Babylon’s meaning changes once more in Queer as Folk’s final season, after a hate crime fuelled bomb decimates the club during a fundraiser staged to stop a homophobic legislative bill. Bodies have been murdered here; Babylon is no longer a playground. By this time, Brian owns the club. “Now, it’s a battleground,” he says, when explaining why he won’t rebuild or reopen it.
But Babylon has always been on the frontline of queer resistance; a place where characters have argued, protested, and discovered themselves. As Michael tells Brian in the series finale, “It’s who we are. It’s what made us.” When Babylon magically returns to its former glory and Brian dances on in the series’ final scene, it’s clear that the joyous moments are as vital as the battles.
In the end, the dance floor contains multitudes. In BPM, during the first dance scene after the Melton Pharm action, everyone is happy and unified, but something darker looms too. A visual reminder of the group’s mortality lurks in the air, in the space between their bodies. The camera rises up from the dancers, the light catching dust particles that float then congeal into blood cells. The dance club scene bleeds into a weekly meeting where the group hears about new therapies. Life and death are entangled. There is no in between. As Sean tells Nathan, “we’re either alive or dead.”

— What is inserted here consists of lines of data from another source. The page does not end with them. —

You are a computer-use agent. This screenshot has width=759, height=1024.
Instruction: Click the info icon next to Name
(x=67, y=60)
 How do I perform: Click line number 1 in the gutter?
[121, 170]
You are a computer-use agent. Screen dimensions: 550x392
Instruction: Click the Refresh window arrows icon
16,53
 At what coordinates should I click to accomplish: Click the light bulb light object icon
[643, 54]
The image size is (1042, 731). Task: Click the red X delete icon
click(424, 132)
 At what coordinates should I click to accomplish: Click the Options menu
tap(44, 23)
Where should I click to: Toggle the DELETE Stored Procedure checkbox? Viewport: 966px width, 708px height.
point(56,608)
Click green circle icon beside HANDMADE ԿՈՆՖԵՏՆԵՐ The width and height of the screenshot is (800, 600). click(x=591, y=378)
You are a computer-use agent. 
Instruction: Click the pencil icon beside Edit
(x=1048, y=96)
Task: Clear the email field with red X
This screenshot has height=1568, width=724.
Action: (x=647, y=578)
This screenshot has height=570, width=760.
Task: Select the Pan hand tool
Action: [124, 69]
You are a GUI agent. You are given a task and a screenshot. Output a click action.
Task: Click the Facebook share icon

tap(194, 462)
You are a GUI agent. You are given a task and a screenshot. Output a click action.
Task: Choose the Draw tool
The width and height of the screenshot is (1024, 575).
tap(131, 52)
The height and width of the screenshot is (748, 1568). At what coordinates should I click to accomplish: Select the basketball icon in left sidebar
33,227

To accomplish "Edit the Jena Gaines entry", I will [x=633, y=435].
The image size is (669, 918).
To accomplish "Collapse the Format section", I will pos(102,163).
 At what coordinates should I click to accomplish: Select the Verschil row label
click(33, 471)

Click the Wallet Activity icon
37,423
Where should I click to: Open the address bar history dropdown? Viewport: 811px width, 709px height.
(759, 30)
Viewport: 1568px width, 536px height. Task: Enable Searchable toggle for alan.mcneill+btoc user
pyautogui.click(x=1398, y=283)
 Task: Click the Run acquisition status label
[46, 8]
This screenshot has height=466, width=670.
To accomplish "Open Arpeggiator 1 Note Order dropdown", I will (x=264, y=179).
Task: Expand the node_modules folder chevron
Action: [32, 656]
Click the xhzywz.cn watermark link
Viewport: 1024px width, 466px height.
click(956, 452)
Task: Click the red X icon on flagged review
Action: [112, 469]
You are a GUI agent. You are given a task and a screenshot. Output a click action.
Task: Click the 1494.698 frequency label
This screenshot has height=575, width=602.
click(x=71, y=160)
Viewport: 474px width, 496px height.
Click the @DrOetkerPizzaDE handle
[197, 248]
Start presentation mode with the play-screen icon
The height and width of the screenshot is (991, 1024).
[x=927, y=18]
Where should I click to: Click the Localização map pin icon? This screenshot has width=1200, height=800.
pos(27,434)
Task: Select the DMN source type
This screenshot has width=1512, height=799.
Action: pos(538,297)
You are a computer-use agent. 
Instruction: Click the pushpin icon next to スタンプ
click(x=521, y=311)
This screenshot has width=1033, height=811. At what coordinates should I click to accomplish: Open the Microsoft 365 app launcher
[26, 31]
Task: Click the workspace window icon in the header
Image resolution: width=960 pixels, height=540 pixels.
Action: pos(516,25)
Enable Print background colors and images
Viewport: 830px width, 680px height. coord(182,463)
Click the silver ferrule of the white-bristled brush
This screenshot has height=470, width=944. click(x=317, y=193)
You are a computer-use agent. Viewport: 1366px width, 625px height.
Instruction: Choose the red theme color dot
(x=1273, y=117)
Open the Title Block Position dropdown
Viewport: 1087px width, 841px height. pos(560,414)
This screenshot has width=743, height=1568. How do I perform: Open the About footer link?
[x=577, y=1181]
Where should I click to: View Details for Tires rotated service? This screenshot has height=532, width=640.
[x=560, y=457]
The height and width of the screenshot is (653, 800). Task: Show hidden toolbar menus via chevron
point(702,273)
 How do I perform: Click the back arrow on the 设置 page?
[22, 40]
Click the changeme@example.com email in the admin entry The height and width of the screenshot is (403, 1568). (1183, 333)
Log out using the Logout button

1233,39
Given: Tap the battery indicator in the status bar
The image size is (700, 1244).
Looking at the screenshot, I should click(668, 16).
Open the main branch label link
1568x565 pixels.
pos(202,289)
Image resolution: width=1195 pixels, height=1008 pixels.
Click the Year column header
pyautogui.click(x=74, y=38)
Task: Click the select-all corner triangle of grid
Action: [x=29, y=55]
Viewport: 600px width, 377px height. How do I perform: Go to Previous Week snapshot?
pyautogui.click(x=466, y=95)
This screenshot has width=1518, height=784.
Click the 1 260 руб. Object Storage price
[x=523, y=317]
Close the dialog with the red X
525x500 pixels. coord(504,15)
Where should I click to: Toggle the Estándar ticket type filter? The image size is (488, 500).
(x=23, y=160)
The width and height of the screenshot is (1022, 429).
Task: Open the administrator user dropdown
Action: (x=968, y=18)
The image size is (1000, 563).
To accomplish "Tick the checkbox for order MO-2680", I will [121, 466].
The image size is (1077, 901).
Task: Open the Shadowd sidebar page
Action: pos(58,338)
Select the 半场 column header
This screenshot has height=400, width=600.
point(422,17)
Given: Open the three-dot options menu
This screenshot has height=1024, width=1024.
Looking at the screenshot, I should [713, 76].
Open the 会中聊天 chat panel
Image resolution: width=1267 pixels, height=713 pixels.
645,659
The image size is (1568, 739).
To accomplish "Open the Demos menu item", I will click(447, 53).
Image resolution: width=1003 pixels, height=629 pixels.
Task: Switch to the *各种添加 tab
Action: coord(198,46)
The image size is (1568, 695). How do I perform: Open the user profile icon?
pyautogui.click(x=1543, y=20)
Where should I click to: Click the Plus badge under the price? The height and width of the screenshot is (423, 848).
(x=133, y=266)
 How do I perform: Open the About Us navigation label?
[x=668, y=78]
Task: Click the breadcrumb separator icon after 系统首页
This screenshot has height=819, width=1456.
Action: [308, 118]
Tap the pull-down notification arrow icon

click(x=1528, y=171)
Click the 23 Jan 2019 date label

Dance music grew from a subculture whose members were decimated by a ”big disease with a little name” (as Prince sang on 1987’s ’Sign ‘O’ the Times’). Classic house mutated into techno and acid house in the UK and Europe by the tail end of the 1980s. What was once a scene for the marginalised became straighter and whiter, until its queer DNA was almost completely destroyed. BPM’s dance club scenes are also a protest against and a memorial for the loss of these bodies and this world, and for those, like Campillo, who survived. Queer bodies keep moving. The beat goes on.